Même ces clubs nationaux nantis, manquent, manifestement, de moyens à même de leur permettre de croiser le fer avec les adversaires en toute sérénité. Pour preuve, même les commentaires de nos foules manquent de confiance lorsque nos clubs ou notre équipe nationale se déplacent à l'étranger: «Il ne faut pas se leurrer ! Ils vont perdre ! » Le jour où ces réflexions changeront, l'idée que nous nous faisons de nos clubs aura une autre connotation Nos clubs arrivent à tirer leur épingle du jeu dans les rencontres préliminaires ; mais lorsque les choses arrivent au seuil des matches de groupes les clubs marocains trébuchent par manque de maturité, de moyens humains, de coaching, d'encadrement valable, de joueurs en mesure de faire la différence… Certains diront que nos clubs ont, déjà, remporté des compétitions africaines. Je vous l'accorde, mais en passant en revue l'itinéraire historique sportif de nos clubs, les victoires finales acquises paraissent parsemées ça et là … Comme si c'était des victoires acquises grâce au hasard.

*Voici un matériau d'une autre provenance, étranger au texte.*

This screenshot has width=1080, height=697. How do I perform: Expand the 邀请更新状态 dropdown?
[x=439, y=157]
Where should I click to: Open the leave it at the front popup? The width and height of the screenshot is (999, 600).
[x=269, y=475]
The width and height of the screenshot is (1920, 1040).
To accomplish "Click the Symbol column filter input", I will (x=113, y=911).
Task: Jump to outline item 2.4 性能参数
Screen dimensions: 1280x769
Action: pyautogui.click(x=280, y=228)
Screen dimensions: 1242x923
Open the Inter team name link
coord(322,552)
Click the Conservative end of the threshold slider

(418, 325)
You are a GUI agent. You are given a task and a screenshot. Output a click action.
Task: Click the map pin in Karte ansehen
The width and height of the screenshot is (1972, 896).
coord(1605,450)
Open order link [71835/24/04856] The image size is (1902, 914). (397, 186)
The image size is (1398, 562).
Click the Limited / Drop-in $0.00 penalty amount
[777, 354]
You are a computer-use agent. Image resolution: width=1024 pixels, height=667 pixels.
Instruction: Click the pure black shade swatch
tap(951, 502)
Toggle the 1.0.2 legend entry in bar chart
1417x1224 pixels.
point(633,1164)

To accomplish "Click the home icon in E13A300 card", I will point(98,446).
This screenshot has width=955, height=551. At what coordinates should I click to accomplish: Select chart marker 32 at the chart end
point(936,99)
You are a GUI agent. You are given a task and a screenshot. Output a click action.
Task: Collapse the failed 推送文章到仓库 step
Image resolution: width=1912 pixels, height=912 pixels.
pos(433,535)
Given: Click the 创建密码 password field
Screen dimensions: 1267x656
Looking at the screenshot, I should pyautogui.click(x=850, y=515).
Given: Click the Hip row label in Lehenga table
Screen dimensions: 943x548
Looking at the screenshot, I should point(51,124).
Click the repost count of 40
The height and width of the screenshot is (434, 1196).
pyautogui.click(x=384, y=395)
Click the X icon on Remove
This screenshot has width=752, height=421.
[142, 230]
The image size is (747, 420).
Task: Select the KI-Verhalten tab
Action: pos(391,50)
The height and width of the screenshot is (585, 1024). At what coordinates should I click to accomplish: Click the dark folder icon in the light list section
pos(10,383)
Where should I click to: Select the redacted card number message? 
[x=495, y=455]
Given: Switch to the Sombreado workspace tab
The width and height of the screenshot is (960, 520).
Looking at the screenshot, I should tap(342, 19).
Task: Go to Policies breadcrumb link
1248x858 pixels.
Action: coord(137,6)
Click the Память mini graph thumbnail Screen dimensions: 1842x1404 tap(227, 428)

Le professionnalisme comblera-t-il les lacunes que l'amateurisme s'est évertué à implanter et dans les mentalités et dans les structures ? Le professionnalisme se devra de combattre cet esprit défaitiste qui sévit dans le monde du football national. Lors des différentes confrontations avec les clubs africains, les lacunes (physiques, tactiques, de coaching, de moral) apparais-sent flagrantes. Nos voisins tunisiens ont fini par créer chez nos clubs une sorte de complexe qui les poursuit à chaque confrontation. Même au niveau des équipes nationales le même complexe hante les clubs. Souvenons-nous lors des confrontations entre clubs nationaux et ceux du Continent. Certains rétorqueront que le Raja avait déjà arraché une finale du coeur de Tunis devant l'ogre local, le Tarajji ou encore le FUS avec le titre de la Confédération africaine de football (CAF) ; exploit qu'il n'a pas pu rééditer cette saison : l'élément surprise n'étant plus de mise. Combien de titres et de Coupes avons-nous glanés durant notre histoire footballistique ? Certes, nous avons produit des génies de football jusqu'à présent inégalés ; mais ces génies ne pouvaient pas, à eux seuls, donner une consécration. Et c'est ce dont un pays a besoin.
Passons en revue le nombre de coupes glanées durant toute l'histoire et vous verrez que l'Ahly à lui tout seul est à son 6e titre de Champions League … autant de titres que tous les clubs marocains réunis (Nous n'en avons que 5!!!) Car le palmarès des clubs marocains n'est pas aussi fourni que celui de leurs homologues égyptiens qui restent le meilleur repère.
Fructifier le mental
L'exemple de présence, dans nos clubs, d'un moral fort vient de nous être offert par le Wydad. Le grand club casablancais a été au-delà des attentes. Certains considèrent ce nul contre Al Ahly (3-3) comme un résultat évident en football. Cependant revenir avec un nul de l'extérieur qui, plus est, devant un grand club, est une véritable performance. Car jamais les Rouges n'avaient baissé les bras. Ils sont revenus dans le match à deux reprises alors que tout semblait perdu ! Une situation qui nous rappelle celle du PSG entraîné, dans les années 80, par le célèbre Portugais Arthur Georges. A l'époque il a dit : «Le PSG gagne lorsqu'il est à Paris ! Posez-le à 30 km de la capitale, les joueurs deviennent de vraies poules mouillées ! » Edifiant !! Ce nul en Egypte, le Wydad doit le confirmer dans les rencontres à venir. Si tel sera le cas, on dira alors nos clubs n'ont peur de personne. Mieux encore. On pourrait alors miser sur eux sans retenue.